**SELECTED EXCERPT**
Participatory video with Karrayyu Oromo pastoralists in Ethiopia

The doctoral thesis “By the community, for the community: an investigation of participatory video with Karrayyu Oromo pastoralists, Ethiopia” (2011, 291pp) by Beth Cullen examines the potential of participatory video (PV) as a way of facilitating collaborative research and thus making an ethnographic description of the pastoralist community, lifestyle and culture that is useful for community members as well as researchers.

The Karrayyu are one of the last Oromo groups to practise pastoralism and Oromo traditions such as the Gadaa system and Waaqeffata, the Oromo religion, but are struggling in the face of several pressures, including the introduction of a large-scale irrigation scheme seeking to convert them from pastoralism to crop farming.

Throughout the collaborative research, community members were involved from designing areas of inquiry to gathering data and analysis. PV was used as a tool to engage participants as co-creators of knowledge, thus shifting the power dynamics of knowledge creation away from purely researcher-driven enquiry. The research sought to generate an in-depth, critical and reflexive understanding of PV as a research tool, focusing on power dynamics and representation, indigenous knowledge, vertical communication and PV as a form of cultural brokerage.

**PROMPT**
In the summary of the participatory video thesis, what is the large-scale irrigation scheme seeking to convert the Karrayyu to?

**DATA PROVIDED**
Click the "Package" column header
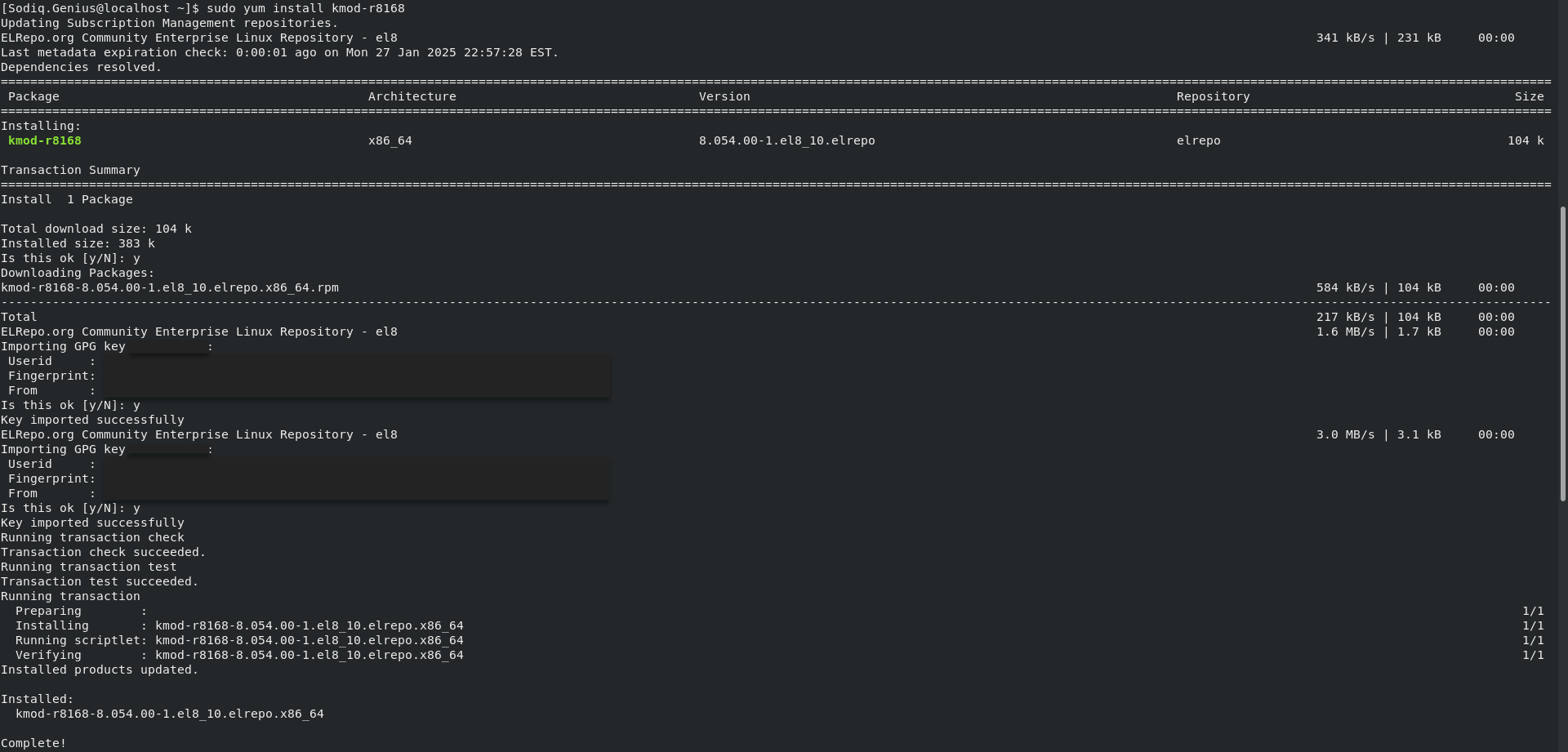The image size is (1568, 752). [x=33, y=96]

==

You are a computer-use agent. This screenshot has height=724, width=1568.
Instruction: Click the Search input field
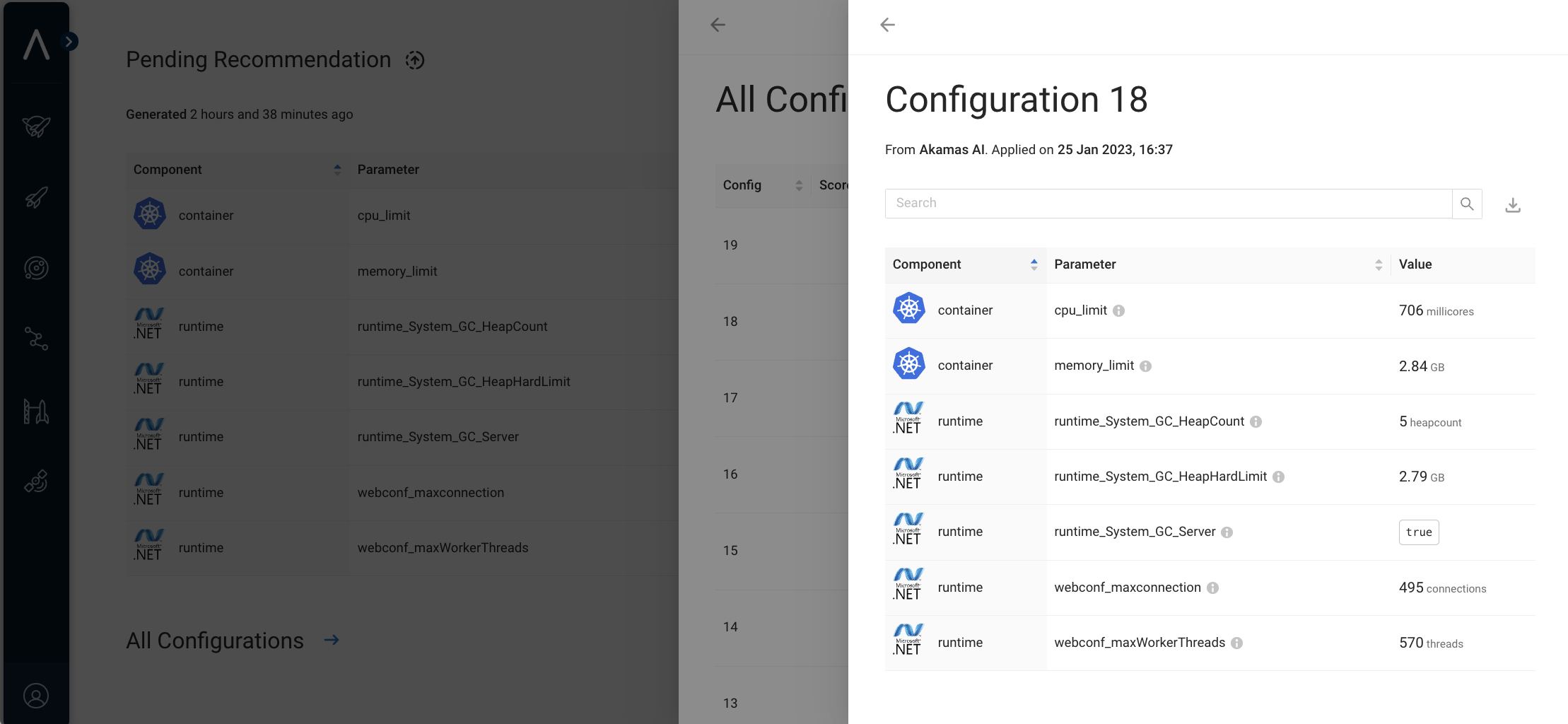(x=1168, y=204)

**SOLUTION TO THE PROBLEM**
Crop farming.